• _Problem to work on_:
Pick out each of the lines below that contains the string "Click", matching uppercase and lowercase exactly, and copy those lines unchanged.

• _Data shown_:
+ + + + + + +

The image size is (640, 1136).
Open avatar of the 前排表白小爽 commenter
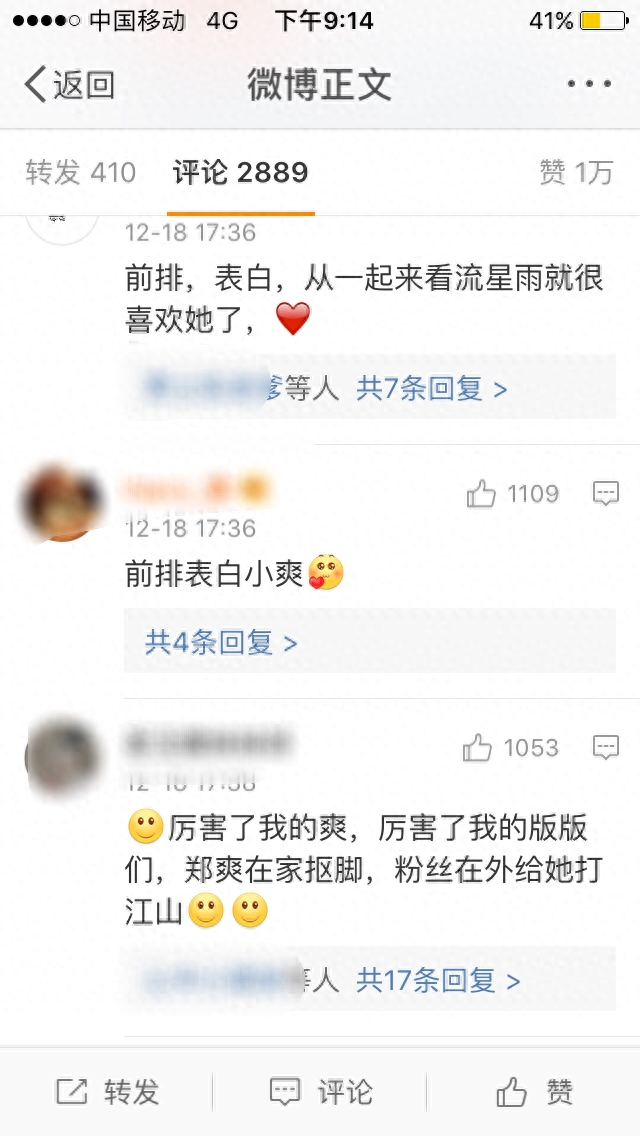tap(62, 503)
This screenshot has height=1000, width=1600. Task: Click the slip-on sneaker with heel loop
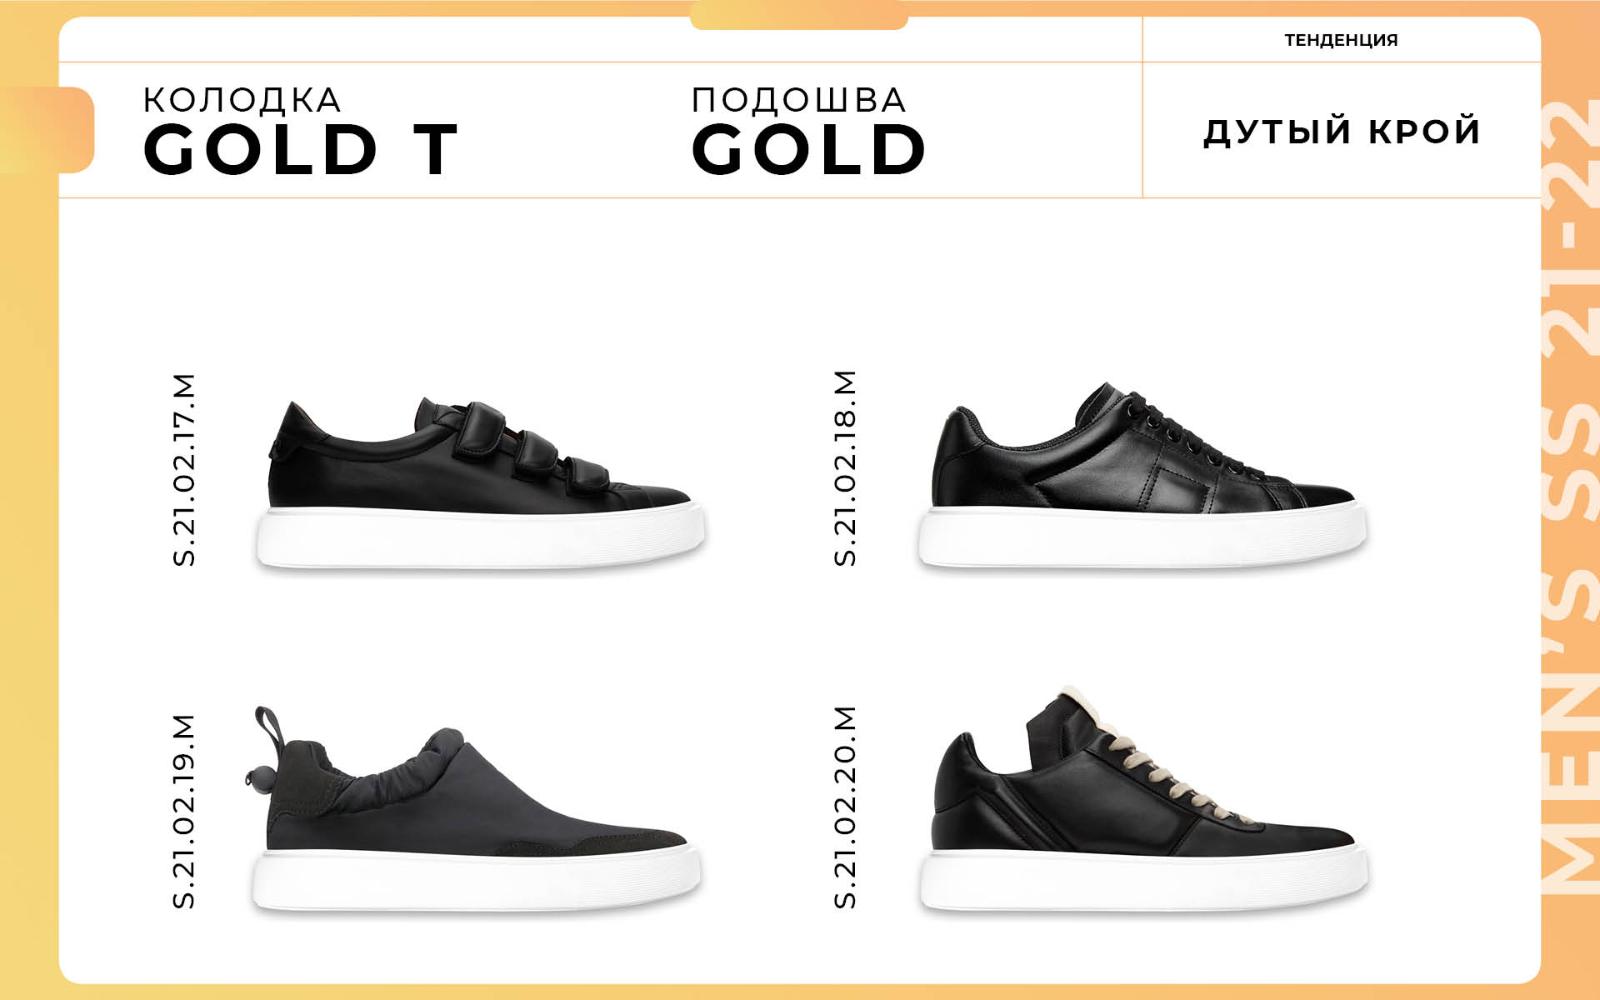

+ + + + + + +

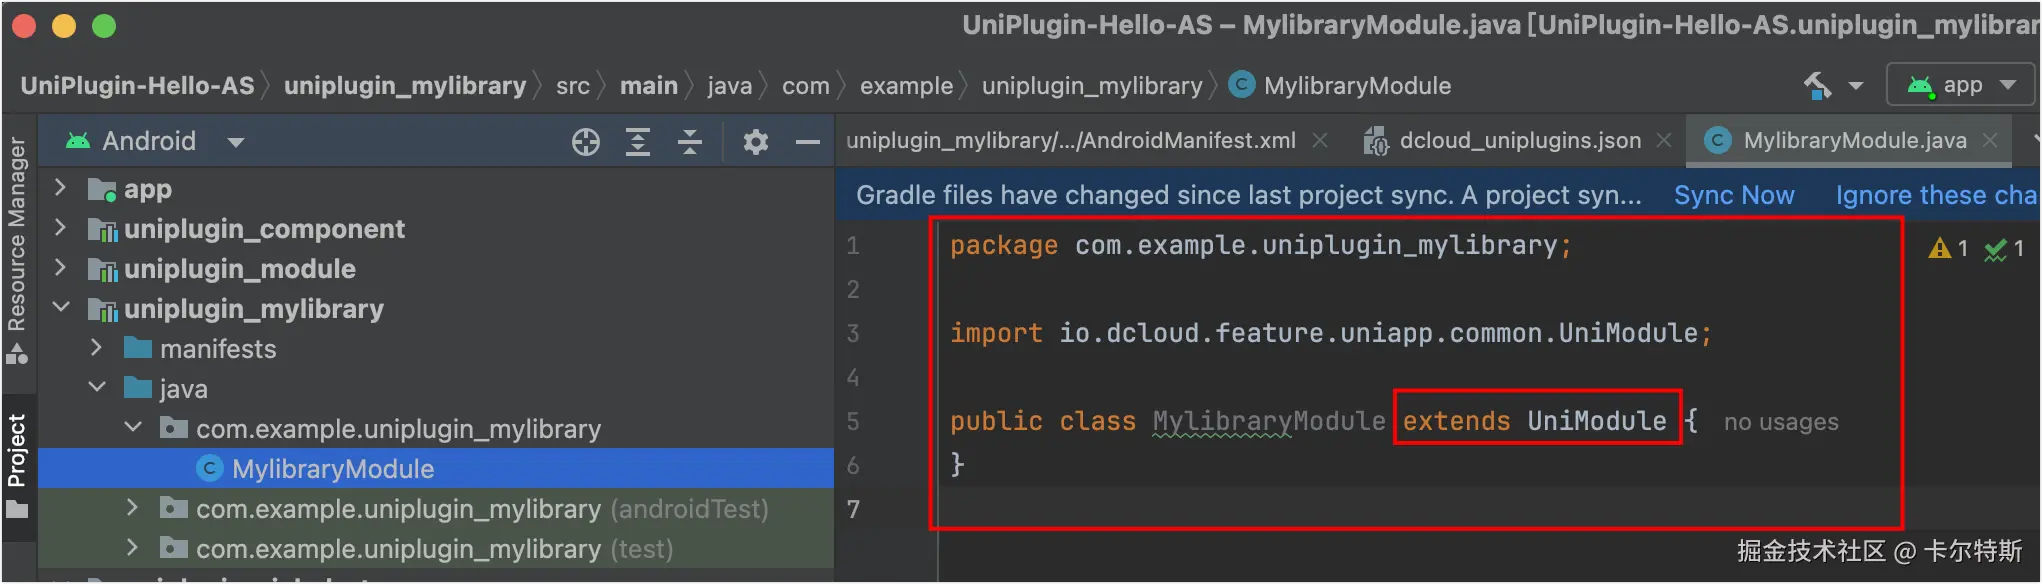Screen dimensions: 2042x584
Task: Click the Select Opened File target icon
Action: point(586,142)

+ + + + + + +

• _Expected output_:
This screenshot has height=1000, width=1600. Task: Click the slip-on sneaker with heel loop
Task: Click the Select Opened File target icon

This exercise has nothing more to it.